Entretanto, é fundamental olhar para esses dados com uma perspectiva crítica. O IESS, responsável pelo estudo, é uma instituição mantida por grandes operadoras do setor de saúde suplementar, o que pode influenciar a abordagem e interpretação dos resultados. Enquanto a pesquisa aponta para índices recordes de satisfação, dados da ANS (Agência Nacional de Saúde Suplementar) mostram que as reclamações contra planos de saúde continuam significativas, especialmente em relação a negativas de cobertura e reajustes considerados abusivos.


Além disso, a pesquisa não aborda questões como o impacto do aumento dos preços dos planos no orçamento familiar ou a dificuldade de acesso a determinados procedimentos e especialidades. Também não contempla a realidade dos usuários que abandonaram seus planos por não conseguirem arcar com os custos crescentes, focando apenas nos que permanecem como beneficiários.


A disparidade entre os altos índices de satisfação e a realidade enfrentada por muitos brasileiros no acesso à saúde suplementar levanta questionamentos sobre a representatividade da amostra e a metodologia utilizada. Embora os números sejam positivos, é necessário considerar que o IESS nem sempre representa uma fonte completamente isenta para análise do setor, tendo em vista seus vínculos institucionais com as próprias operadoras avaliadas.


O cenário da saúde suplementar no Brasil continua complexo e multifacetado. Se por um lado há avanços reconhecidos pelos usuários atuais, por outro persistem desafios estruturais que afetam a acessibilidade e a qualidade dos serviços para a população em geral.


E, além de tudo, os números da judicialização não se comportam tão otimistas quanto a pesquisa divulgada, segundo o CNJ. A quantidade de processos na ANS no mês de setembro de 2025 também continua superior a 30.000, como 12 meses antes. Então, seria mesmo possível justificar um aumento de satisfação se as reclamações continuam no mesmo patamar?

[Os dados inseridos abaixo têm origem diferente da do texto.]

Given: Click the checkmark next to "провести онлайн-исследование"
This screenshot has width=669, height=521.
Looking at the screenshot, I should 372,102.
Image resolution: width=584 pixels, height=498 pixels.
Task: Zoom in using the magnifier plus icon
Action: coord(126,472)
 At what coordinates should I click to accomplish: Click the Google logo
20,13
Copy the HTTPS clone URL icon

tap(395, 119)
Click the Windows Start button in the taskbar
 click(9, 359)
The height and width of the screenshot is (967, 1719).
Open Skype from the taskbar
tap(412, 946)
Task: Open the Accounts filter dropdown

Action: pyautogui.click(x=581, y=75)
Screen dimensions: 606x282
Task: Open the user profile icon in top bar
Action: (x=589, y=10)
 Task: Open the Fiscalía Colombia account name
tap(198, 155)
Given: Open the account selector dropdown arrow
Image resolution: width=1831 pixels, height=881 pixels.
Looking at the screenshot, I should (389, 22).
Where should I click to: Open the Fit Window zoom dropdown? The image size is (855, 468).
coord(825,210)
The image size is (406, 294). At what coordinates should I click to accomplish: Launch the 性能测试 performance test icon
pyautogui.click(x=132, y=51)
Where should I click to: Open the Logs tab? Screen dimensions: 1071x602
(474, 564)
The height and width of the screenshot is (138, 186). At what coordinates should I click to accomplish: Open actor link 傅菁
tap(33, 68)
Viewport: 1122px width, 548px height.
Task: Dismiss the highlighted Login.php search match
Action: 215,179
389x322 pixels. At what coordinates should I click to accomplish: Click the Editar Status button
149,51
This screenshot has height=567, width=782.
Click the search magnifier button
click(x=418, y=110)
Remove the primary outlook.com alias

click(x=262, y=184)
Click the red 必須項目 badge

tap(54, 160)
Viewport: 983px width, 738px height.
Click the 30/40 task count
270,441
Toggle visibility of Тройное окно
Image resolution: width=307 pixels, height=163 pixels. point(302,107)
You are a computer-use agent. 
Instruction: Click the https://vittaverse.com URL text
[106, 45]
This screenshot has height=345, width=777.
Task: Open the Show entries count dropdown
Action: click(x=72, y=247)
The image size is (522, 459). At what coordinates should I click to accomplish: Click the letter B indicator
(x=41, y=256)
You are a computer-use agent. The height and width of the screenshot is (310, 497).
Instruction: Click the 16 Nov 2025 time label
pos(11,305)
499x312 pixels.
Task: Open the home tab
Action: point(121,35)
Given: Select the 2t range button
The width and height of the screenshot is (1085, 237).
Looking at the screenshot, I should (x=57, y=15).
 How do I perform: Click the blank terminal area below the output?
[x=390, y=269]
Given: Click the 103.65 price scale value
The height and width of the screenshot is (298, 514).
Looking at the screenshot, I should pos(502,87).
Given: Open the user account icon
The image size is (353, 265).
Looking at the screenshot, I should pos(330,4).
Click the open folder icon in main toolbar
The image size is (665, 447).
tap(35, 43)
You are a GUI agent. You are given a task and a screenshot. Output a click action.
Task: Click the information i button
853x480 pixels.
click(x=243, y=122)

Ou os insatisfeitos estão mais insatisfeitos que nunca?


Para além disso, devemos realçar que apenas 39% dos consumidores satisfeitos indicam a qualidade como fator preponderante para sua resposta. Isso que dizer que, mesmo entre os satisfeitos, 61% discordam disso.


E ainda têm os reajustes recordes dos últimos 2 anos.


Mesmo assim, ainda diante dessas dúvidas, continuamos torcendo para que realmente tenha melhorado a percepção do beneficiário; e não que a pesquisa possua a mesma assertividade daquelas realizadas na política.